Frau Brombach, ein Freund von mir ist überzeugter Vegetarier. Aber wenn ihm sein Vater wie früher einen Schweinsbraten kocht, kann er nicht widerstehen. Was passiert da mit ihm?
Christine Brombach: In seinem Gehirn kommt eine ganze Kaskade von Erinnerungen hoch, nur schon beim Gedanken an den feinen Braten, den er als Kind so gern gegessen hat. Das sind ganz starke und offensichtlich positiv besetzte Gefühle, sonst würde er ja nicht seine heutigen Überzeugungen vorübergehend über Bord werfen.


Sein Vater muss ein besonders guter Koch sein.
Vielleicht, aber das ist nicht der entscheidende Punkt. Es geht um Erinnerungen, die Wohlbefinden auslösen – das können auch Erinnerungen an Büchsenravioli sein. Das hat damit zu tun, dass wir beim Essen immer auch den Kontext wahrnehmen, in dem es stattfindet. An bestimmte Gerichte ist das ganze Drumherum geknüpft, und daran erinnert man sich auch Jahrzehnte später noch. Das können etwa Personen oder Rituale sein: Es gab diesen Braten doch immer, wenn die Grosseltern zu Besuch waren, die wir so lieb hatten. Das sind sehr individuelle Eindrücke. 


Was läuft bei diesen Reflexen im Gehirn ab?
Frühere Geschmackserlebnisse graben sich im limbischen System des Gehirns ein, genauer in der Amygdala. Dort werden die Erinnerungen daran gespeichert. Über den Geschmack oder den Geruch von Speisen können sie jederzeit wieder abgerufen werden – und mit ihnen auch die positiven, behaglichen Emotionen, die in der Vergangenheit damit verbunden waren. 

Zum Porträt «Das Rezept für den Generationenvertrag»

Wenn Mama aufschreibt, wie Grossmama gekocht hat – und der Enkel die Notizen in seinem Bündner Schloss wiederfindet: Hier finden Sie das Porträt über Gian-Battista von Tscharner.

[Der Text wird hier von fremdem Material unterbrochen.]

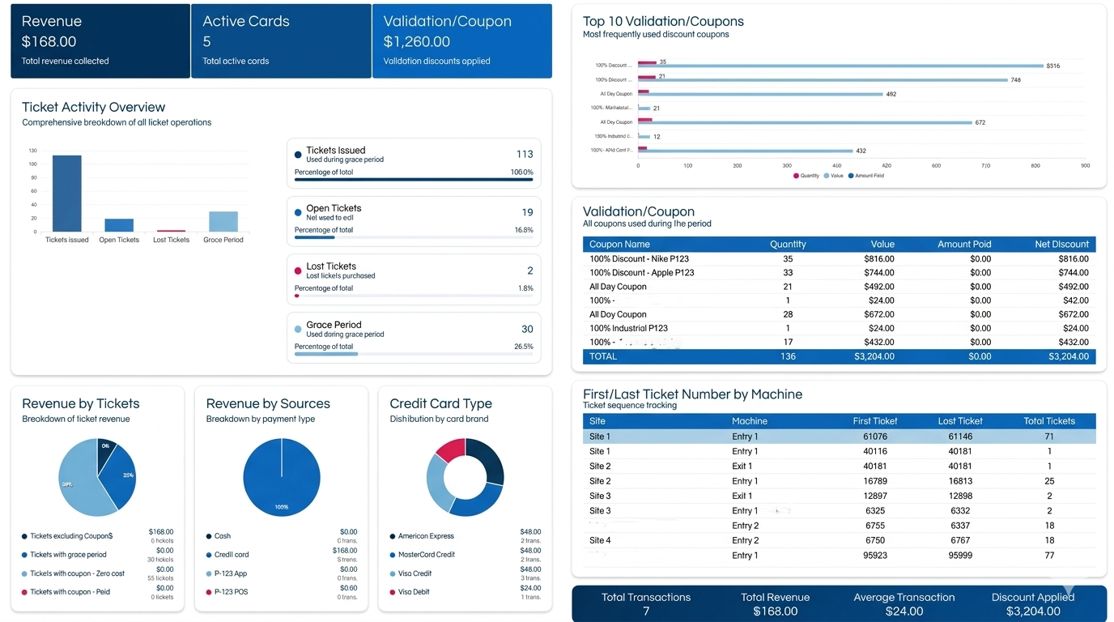
Task: Click the Revenue summary card
Action: point(100,39)
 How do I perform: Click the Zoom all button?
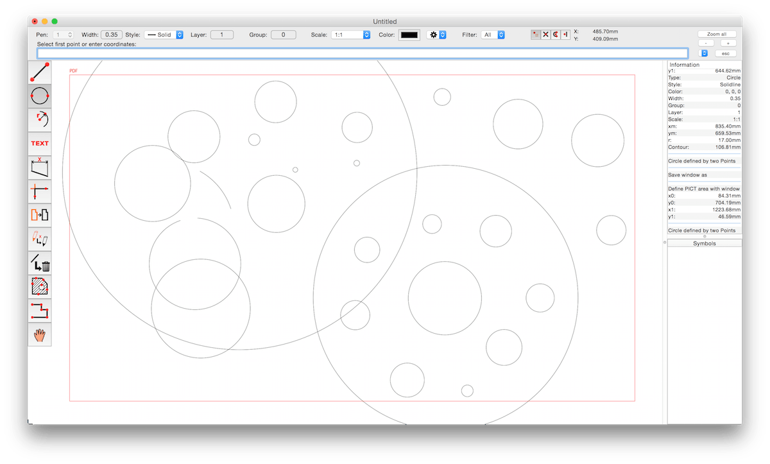[717, 34]
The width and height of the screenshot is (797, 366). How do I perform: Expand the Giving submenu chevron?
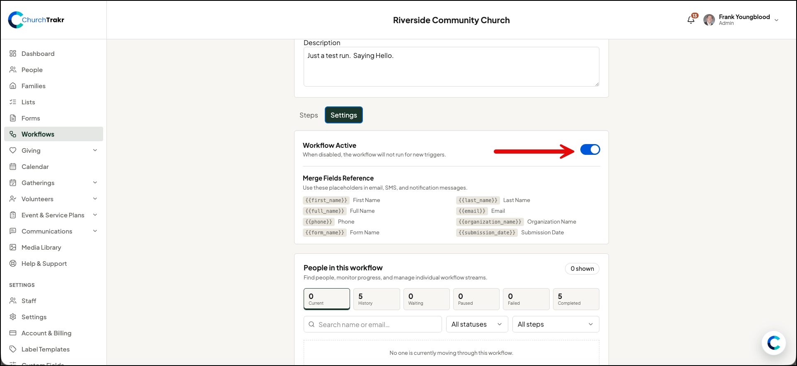(x=95, y=150)
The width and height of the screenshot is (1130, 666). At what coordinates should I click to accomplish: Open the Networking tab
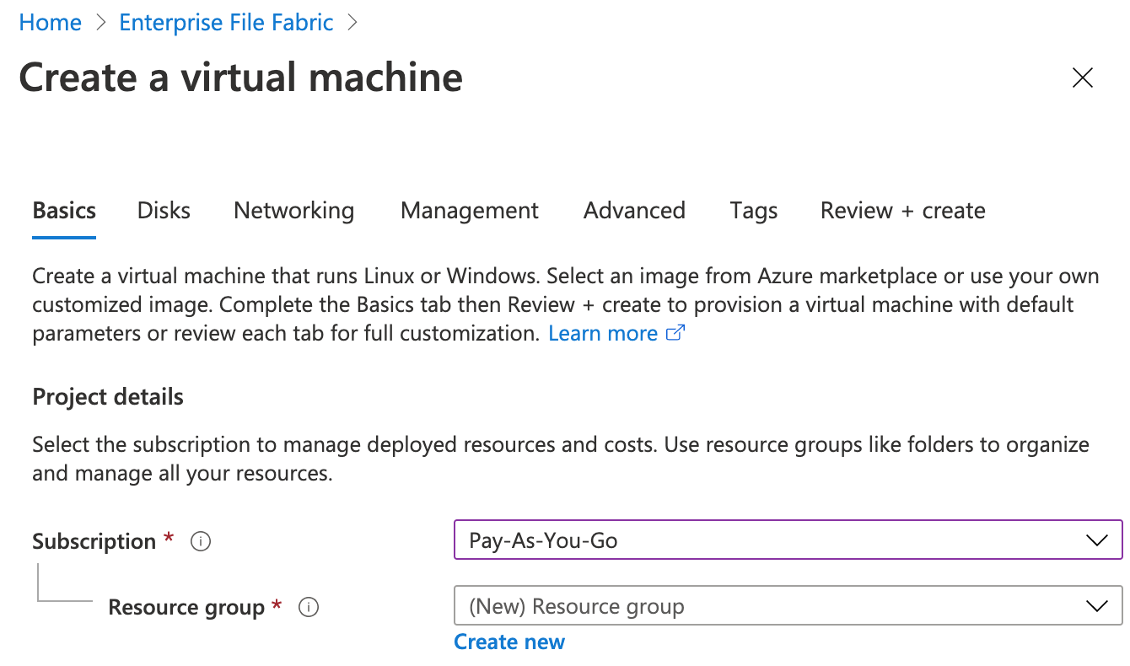coord(293,210)
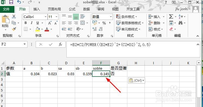Click the Save floppy disk icon
The image size is (203, 107).
11,2
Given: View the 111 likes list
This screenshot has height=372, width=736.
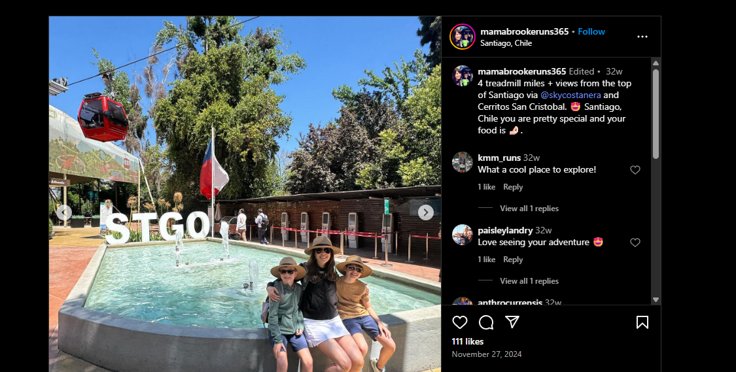Looking at the screenshot, I should [x=468, y=341].
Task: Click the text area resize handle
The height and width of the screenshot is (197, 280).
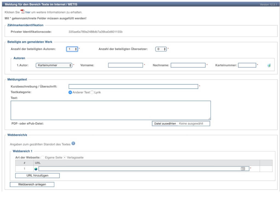Action: (209, 118)

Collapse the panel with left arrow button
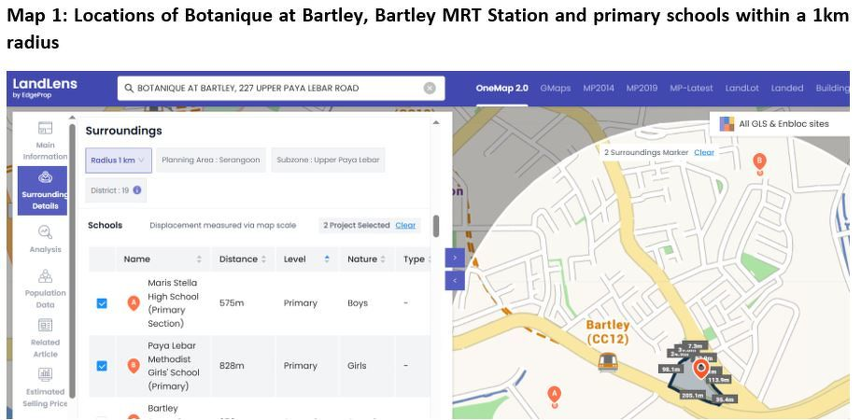click(x=455, y=281)
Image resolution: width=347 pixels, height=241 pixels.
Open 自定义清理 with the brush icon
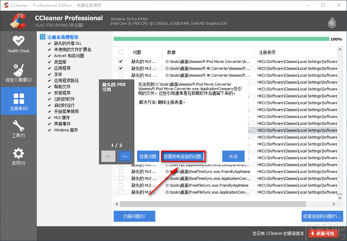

Meine Leibspeise als Kind waren Marroni mit Rotkraut, wie sie meine Mutter nach einem Familienrezept zubereitet hat. Wenn ich das heute irgendwo sonst esse, bleibt der wohlige Wow-Effekt aus. Warum?
Wenn Erinnerungen physiologisch ausgelöst werden, ist es entscheidend, dass das Gericht wirklich ganz genau so gekocht wird, wie es Ihre Mutter und die Generationen davor getan haben. Es geht um den Geschmack, an den man gewöhnt ist, und der ist sehr fein nuanciert. In dieser Hinsicht sind wir gar nicht so experimentierfreudig, wie wir immer meinen. Wir wollen eine gewisse Geschmackskonstanz, weil uns das Sicherheit bietet. 
 

Sie sprechen häufig über Sicherheit, Wohlbefinden, Behaglichkeit. Ist das Essen besonders gut darin, solche Feel-good-Faktoren zu erzeugen?
Auf jeden Fall. Das hat mit den menschlichen Sozialisierungsprozessen zu tun. Essen ist eine gesamtkörperliche Erfahrung, die schon Babys machen: Wenn sie in den Armen der Mutter oder des Vaters liegen und von ihnen mit Brei gefüttert werden, erleben sie Gefühle von Geborgenheit und Zugehörigkeit. Ab diesem Moment lernen sie, das miteinander zu verknüpfen. 
 

Die heutige Ernährung hat sich gegenüber früher grundlegend geändert. Dennoch schafft es das Essen offensichtlich, Verbindungen herzustellen. Weiss man, über wie viele Generationen das trägt?
Was das Essverhalten und die Zubereitung anbelangt, ist tatsächlich vieles anders geworden, Stichwort Convenience-Food. Esstraditionen, die etwa über Rezeptbücher oder besondere Rituale weitergegeben werden, sind deutlich beständiger. Wenn es schon bei Ihren Grosseltern und Ihren Eltern an Weihnachten Rippli mit Dörrbohnen gab, ist die Chance gross, dass Sie das an diesem Tag ebenfalls auftischen. Unsere Untersuchungen zeigen, dass der Zeitraum für die Weitergabe von Esstraditionen mindestens drei, wenn nicht vier Generationen umfassen kann.

Zur Person

Die Ernährungswissenschaftlerin Christine Brombach, 60, lehrt und forscht an der Zürcher Hochschule für Angewandte Wissenschaften – unter anderem über das Ernährungsverhalten und die sozialwissenschaftlichen Aspekte des Essens.